// src/tools/run-audit.ts
// Unified audit tool - orchestrates the full audit workflow
import type { AuditStorage, StoredPageAnalysis } from '../utils/storage.js';
import type { AuditPlan, RoutePattern } from './plan-audit.js';
import { planAudit } from './plan-audit.js';
import { initAuditStorage, saveAuditReport, getAuditStats } from '../utils/storage.js';
import { capturePage, capturePages } from '../utils/page-capture.js';
import { closeBrowser } from '../utils/browser.js';
// ============================================================================
// Types
// ============================================================================
export interface RunAuditInput {
baseUrl: string;
reportsDir?: string; // Where to save reports (default: ./reports)

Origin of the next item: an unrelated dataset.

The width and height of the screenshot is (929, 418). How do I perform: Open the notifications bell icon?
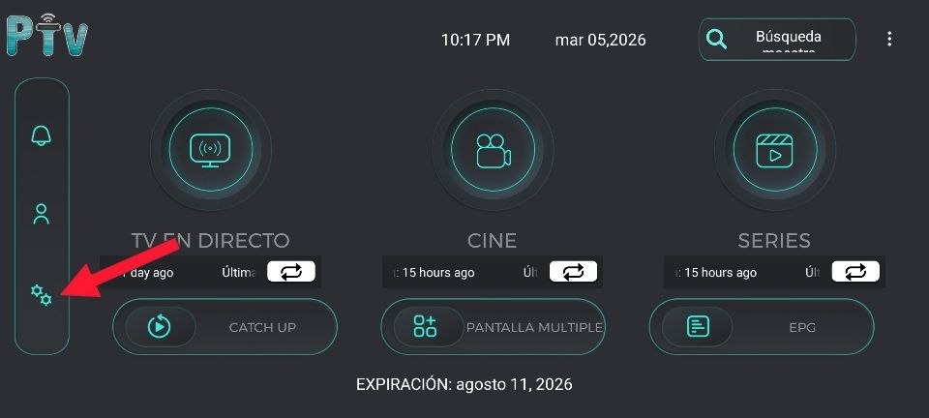click(41, 135)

maxSitemaps?: number; // Max sitemaps to process (default: 15)
maxUrlsPerSitemap?: number; // Max URLs per sitemap (default: 2000)
samplesPerRouteType?: number; // Override samples per route (default: auto)

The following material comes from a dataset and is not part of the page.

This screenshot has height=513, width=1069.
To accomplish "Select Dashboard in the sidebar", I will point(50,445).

concurrency?: number; // Concurrent page captures (default: 2)
skipLighthouse?: boolean; // Skip Lighthouse audits (default: false)
onProgress?: (stage: string, progress: number, total: number, detail?: string) => void;
}
export interface AuditResult {
auditId: string;
baseUrl: string;
startedAt: string;
completedAt: string;
durationMs: number;
// Storage location
reportPath: string;
// Plan results
plan: AuditPlan;
// Capture results
captureStats: {
totalUrls: number;
captured: number;
cached: number;
failed: number;
};
// Analysis summary
summary: {
pagesAnalyzed: number;
issuesFound: number;
warningsFound: number;
criticalIssues: string[];
};
// Findings by category
findings: {
sitemaps: SitemapFindings;
seo: SeoFindings;
structuredData: StructuredDataFindings;
technical: TechnicalFindings;
socialGraph: SocialGraphFindings;
};
// Prioritized recommendations
recommendations: Recommendation[];
}
interface SitemapFindings {
sitemapsFound: number;
totalUrls: number;
urlsWithLastmod: number;
lastmodCoverage: number;
issues: string[];
}
interface SeoFindings {
pagesWithTitle: number;
pagesWithDescription: number;
pagesWithH1: number;
pagesWithCanonical: number;
duplicateTitles: number;
missingTitles: string[];
missingDescriptions: string[];
}
interface StructuredDataFindings {
pagesWithJobPosting: number;
jobPostingErrors: number;
jobPostingWarnings: number;
commonErrors: Array<{ message: string; count: number }>;
commonWarnings: Array<{ message: string; count: number }>;
}
interface TechnicalFindings {
pagesRequiringJs: number;
averageLoadTimeMs: number;
slowPages: string[];
mixedContentPages: string[];
frameworks: Record<string, number>;
}
interface SocialGraphFindings {
pagesWithOgTags: number;
pagesWithTwitterCards: number;
missingOgImage: string[];
}
interface Recommendation {
priority: 'critical' | 'high' | 'medium' | 'low';
category: string;
title: string;
description: string;
affectedPages?: number;
effort: 'low' | 'medium' | 'high';
}
// ============================================================================
// Main Audit Function
// ============================================================================
export async function runAudit(input: RunAuditInput): Promise<AuditResult> {
const {
baseUrl,
reportsDir = './reports',
maxSitemaps = 15,
maxUrlsPerSitemap = 2000,
samplesPerRouteType,
concurrency = 2,
onProgress,
} = input;
const startedAt = new Date().toISOString();
const startTime = Date.now();
// Stage 1: Initialize storage
onProgress?.('init', 0, 4, 'Initializing audit storage...');
const storage = await initAuditStorage(baseUrl, reportsDir);
console.error(`\n=== Starting Audit: ${baseUrl} ===`);
console.error(`Audit ID: ${storage.auditId}`);
// Stage 2: Plan the audit (sitemap discovery + route analysis)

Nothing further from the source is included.